The first reading states, “God did not make death, nor does he rejoice in the destruction of the living. For he fashioned all things that they might have being, and the creatures of the world are wholesome; there is not a destructive drug among them …” (Wisdom 1:13-14). We can infer from this passage that killing and slaughtering of human beings, wars, genocides, holocausts, killing of the unborn, and all kinds of destruction of human life are not God’s making but the work of the devil and his agents. The first reading further states, “But by the envy of the devil, death entered the world …” (Wisdom 1:24). Unfortunately, many people have embraced the vices that lead to the culture of death from the devil instead of the virtues that lead to the culture of life from God. We pray for the conversion of the agents of the devil who inflict our world with the culture of death.
Another kind of death that is caused by the devil is spiritual death, which is why St.
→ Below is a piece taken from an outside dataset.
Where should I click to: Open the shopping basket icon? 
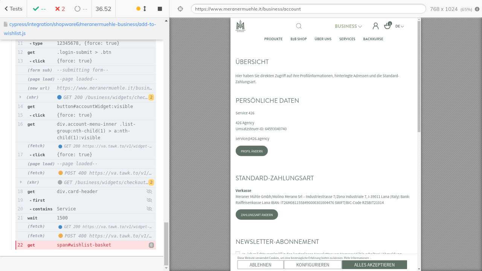click(x=387, y=26)
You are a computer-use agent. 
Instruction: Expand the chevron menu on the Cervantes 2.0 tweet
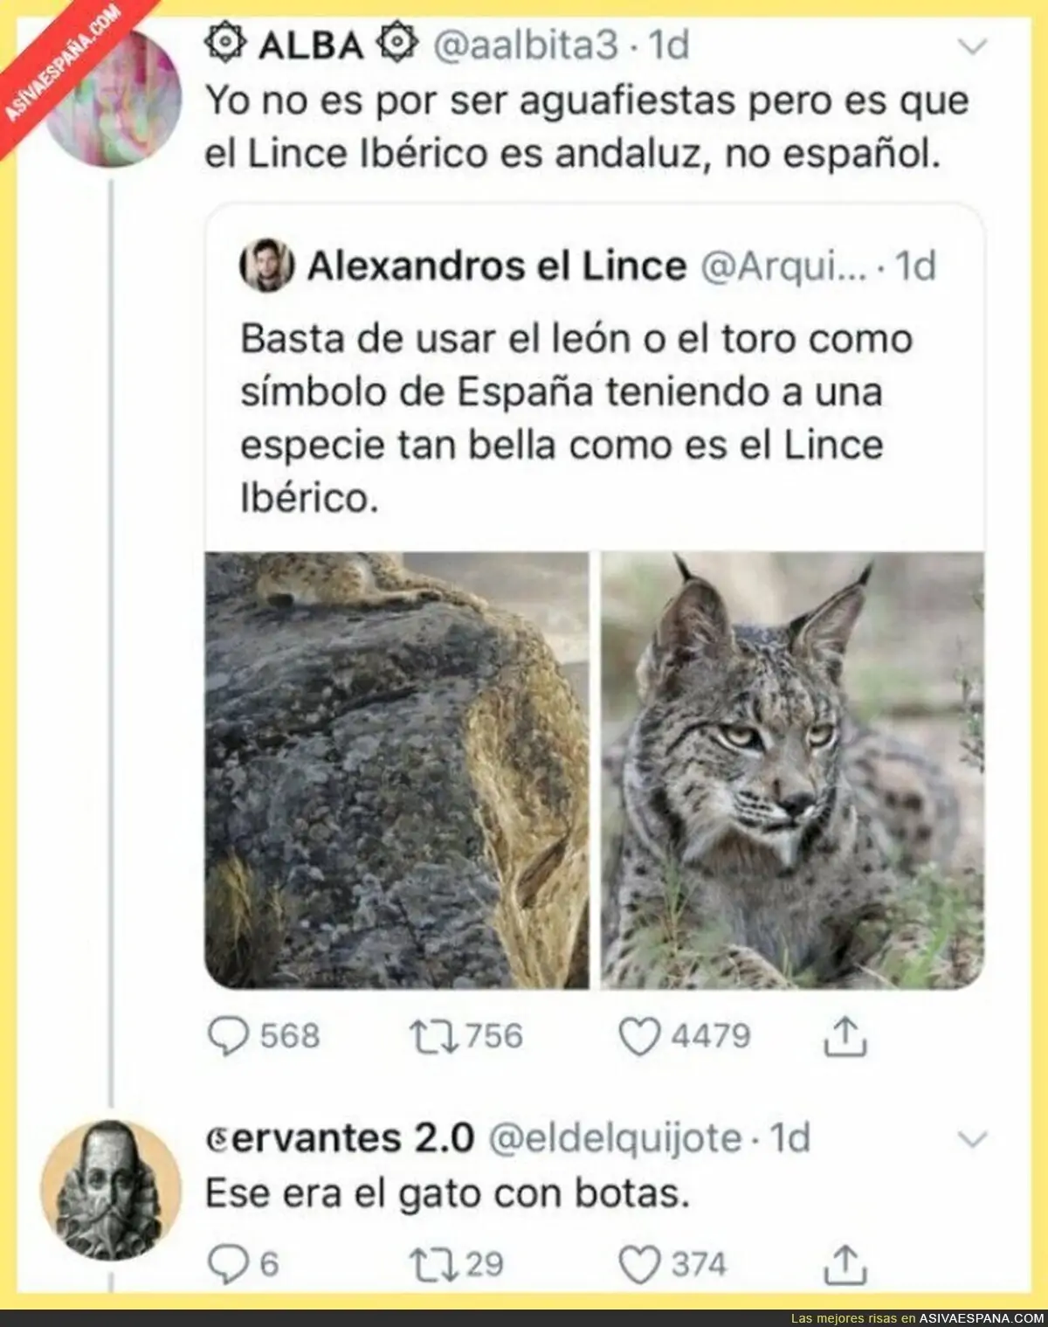[972, 1139]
Paul writes in Romans 6:23, “The wages of sin is death.” Jesus advises us how to save ourselves from spiritual death. In Mark’s Gospel, when Jesus began his ministry, his first words were, “Repent, and believe in the gospel” (Mark 1:15). In John 6:29, Jesus says, “This is the work of God, that you believe in the one he sent.” If we stop listening to the devil and falling into sin, but believe in Jesus and obeying his commands, we will surely be saved from spiritual death.
St. Paul admonishes us in the second reading, “For you know the gracious act of our Lord Jesus Christ, that though he was rich, for your sake he became poor, so that by his poverty you might become rich” (2 Corinthians 8:9). Jesus differentiates himself from the devil in John 10:10, “A thief [the devil] comes only to steal and slaughter and destroy; I came so that they might have life and have it more abundantly.”
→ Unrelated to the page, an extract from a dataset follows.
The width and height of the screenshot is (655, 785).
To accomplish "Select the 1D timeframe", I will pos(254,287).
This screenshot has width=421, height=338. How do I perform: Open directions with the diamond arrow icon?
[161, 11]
Jesus shows in today’s gospel that he came that we may have life and have it more abundantly. The woman who was afflicted with hemorrhages for twelve years wanted her life back. She spent all that she had and suffered greatly at the hands of many doctors but got no cure. She reached out and touched the clothes of Jesus. Her faith was so great that power came out of Jesus, which cured her. “Immediately her flow of blood dried up;” and she got her life back.
Jairus, a synagogue official, also reached out to Jesus and invited him, saying, “My daughter is at the point of death. Please, come lay your hands on her that she may get well and live.” “While he was still speaking, people from the synagogue official’s house arrived and said, ‘Your daughter has died; why trouble the teacher any longer?’ Disregarding the message that was reported, Jesus said to the synagogue official, ‘Do not be afraid; just have faith’” (Mark 5:35-36). Jesus put out those who were weeping, and who ridiculed him, and those who caused commotion. He, then, healed the girl.
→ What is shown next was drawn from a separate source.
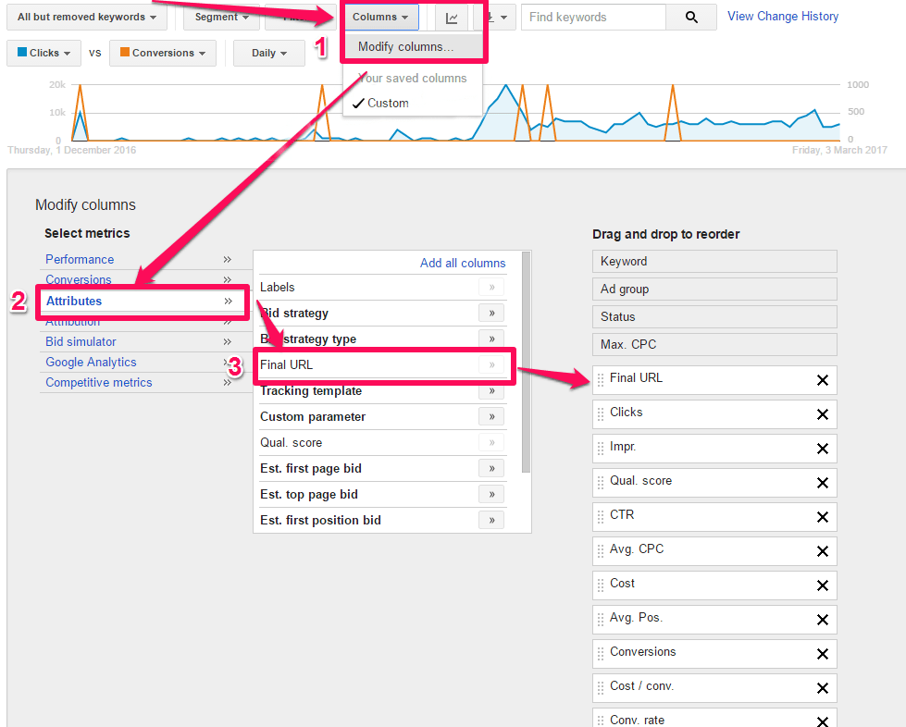Open the graph visualization icon next to Columns
Image resolution: width=906 pixels, height=727 pixels.
pyautogui.click(x=451, y=17)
No doubt, our world is hemorrhaging from the culture of death. Our society is hemorrhaging from killings, insecurity, inhuman treatment, uncertainty, fear, anxiety, hunger, sickness, and various kinds of hardship and crises. We pray for our own healing and the healing of our society and world.
In our prayer and Eucharistic celebration, we approach and touch Jesus with the hemorrhaging issues in our lives as the woman did. May he respond with his healing power. Let us invite Jesus to our helpless situations, as Jairus did. May he visit us, put out all ridicules and all commotions in our lives, and all that cause spiritual and physical death to us. May Jesus proclaim upon us the words, “I say arise;” and let his words come to fulfillment. Let us arise from sins. Let us arise from afflictions. Amen.